Was ist im Detail vorgesehen?
- Der Personalschlüssel wird in zwei Schritten um ein Kind in allen Altersgruppen gesenkt: Ab 2011 kommt so ein Kind weniger auf eine Erzieherstelle. Das bedeutet z. B. bei der Ganztagesbetreuung, dass bei den unter Zweijährigen fünf statt bisher sechs Kinder und bei den Drei- bis Sechsjährigen neun statt zehn Kinder pro Erzieherstelle vorgesehen sind.
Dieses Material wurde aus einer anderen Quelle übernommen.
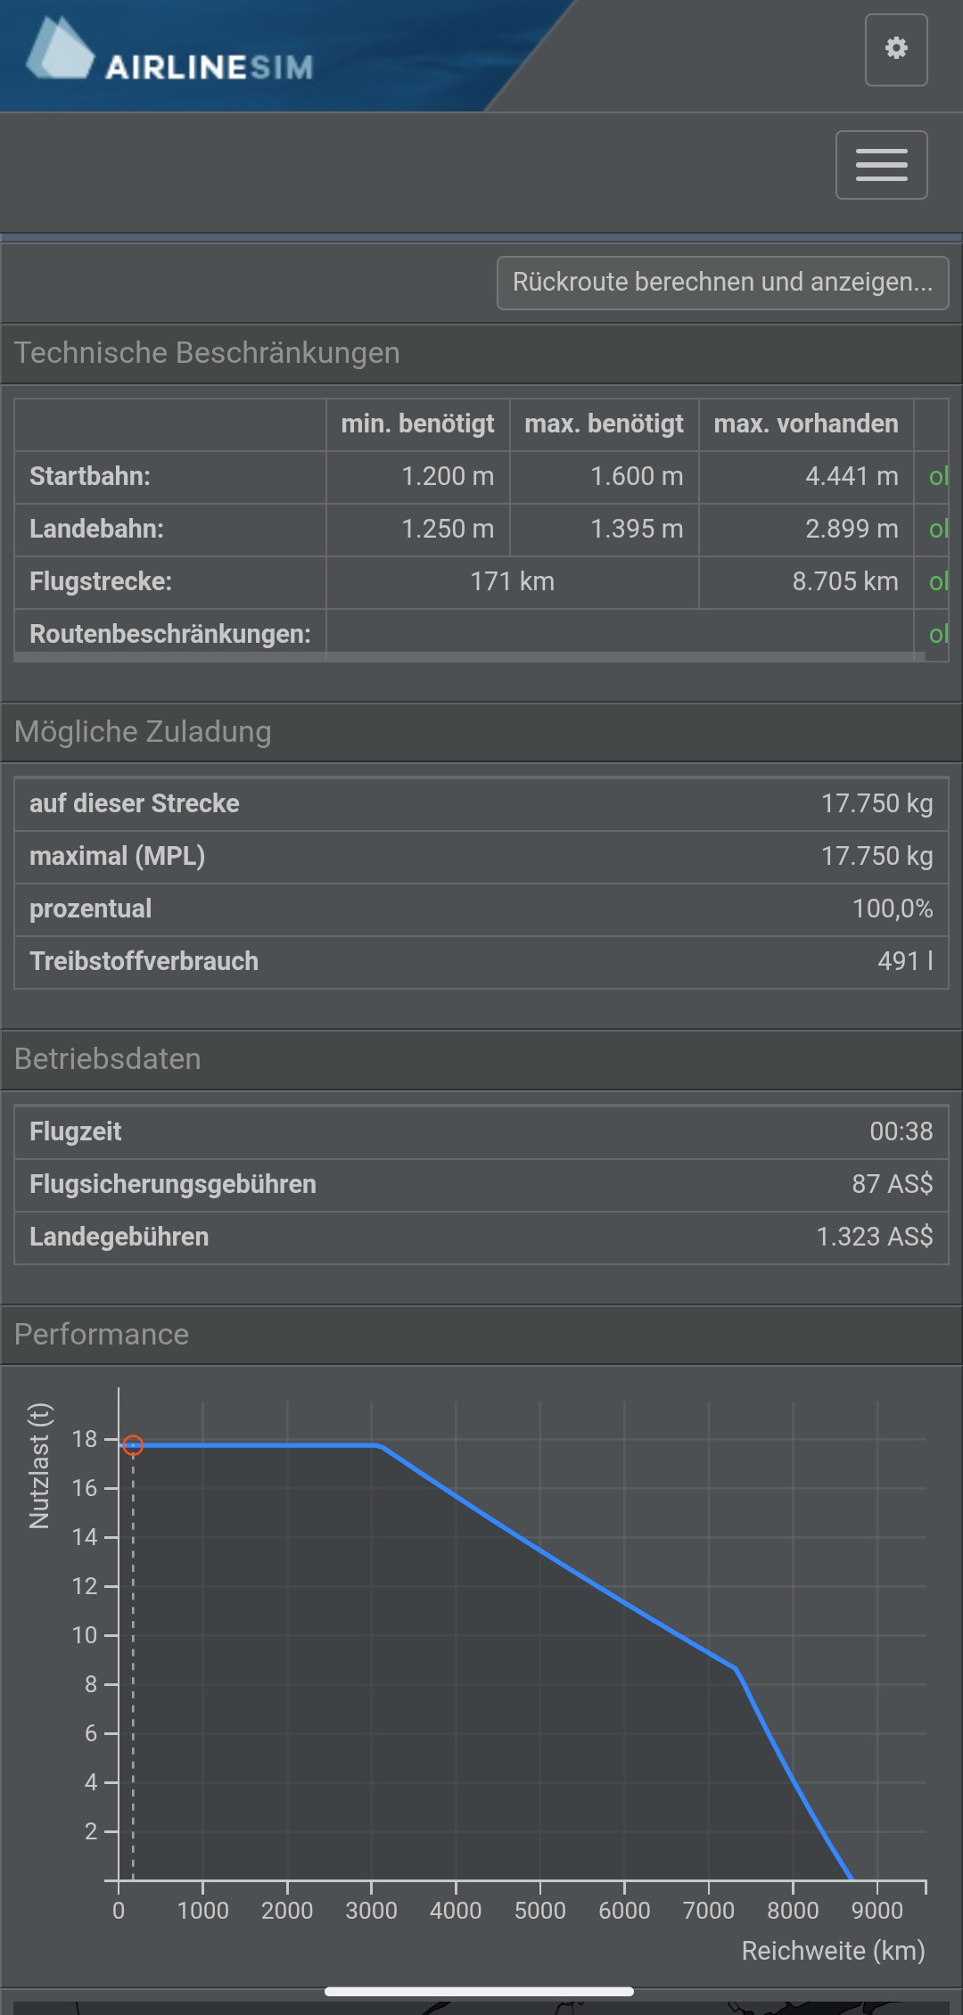Open the settings gear button

coord(896,49)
- Es wird ein Rechtsanspruch auf einen Teilzeitplatz eingeführt: Er soll ab 1. Januar 2010 kommen und für das letzte Kita-Jahr gelten. Eltern haben damit das Recht auf eine Betreuung ihrer Kinder im Umfang von sieben Stunden täglich. Ab dem 1. Januar 2011 würde dieser Anspruch auf das vorletzte Kitajahr und ab dem 1. Januar 2013 auf das vorvorletzte Kitajahr erweitert.
- Der „Leitungsschlüssel“ wird verbessert: Im Ergebnis wird den Kindertagesstätten ab dem 1. Januar 2011 bereits ab 140 Kindern (bisher 162) eine Stelle Freistellung für Leitungsfunktionen zur Verfügung stehen. Ab 2013 würde die Freistellung bereits ab 120 Kindern erfolgen. Kleine Kindertagesstätten erhalten eine anteilige Freistellung.
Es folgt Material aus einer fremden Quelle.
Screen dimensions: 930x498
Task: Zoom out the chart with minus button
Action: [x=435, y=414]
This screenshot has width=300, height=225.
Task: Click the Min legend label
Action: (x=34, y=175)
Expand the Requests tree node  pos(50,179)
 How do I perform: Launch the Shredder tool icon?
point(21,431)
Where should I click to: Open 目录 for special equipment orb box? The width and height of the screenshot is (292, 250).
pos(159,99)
- Die Beitragsfreiheit für die Kindertagesstätten: Sie bringt eine deutliche Entlastung für alle Eltern.
Der Regierende Bürgermeister Wowereit: „In den nächsten Jahren wird deutlich werden, dass Berlin den Bildungsauftrag der frühkindlichen Erziehung ernst nimmt und damit auch einen zusätzlichen Beitrag zur Chancengleichheit leistet. Integration über Einkommens- und Kulturunterschiede hinweg muss im Kita-Alter beginnen. Die geplante Ausweitung der Beitragsfreiheit und die Verbesserung der Rahmenbedingungen sind zentrale Schritte auf diesem Weg.“
Bildungssenator Prof. Dr. E. Jürgen Zöllner: „Wir wollen eine noch intensivere Betreuung für die Kinder in Berlin schaffen. Der Senat macht mit diesem Maßnahmenbündel deutlich, dass er erhebliche Verbesserungen in der frühkindlichen Bildung bis zum Jahr 2013, konkret beginnend bereits 2010, gesetzlich festschreiben will und damit den Schwerpunkt Bildung für die Jüngsten in konkretes politisches Handeln umsetzt. Wir bauen in Kindertagesstätten und Schulen auf Konzepte, durch deren Realisierung die Kinder und Jugendliche gefördert und ihnen bestmögliche Chancen gegeben werden.“
Die Maßnahmen führen 2010 zu Mehrkosten in Höhe von 22,1 Mio. ¤. In den Jahren 2011 und 2012 betragen die Kosten 64,1 Mio. ¤ und 2013 72,8 Mio. ¤. Der Senat hat Finanzsenator Ulrich Nußbaum beauftragt, Finanzierungsvorschläge zu machen.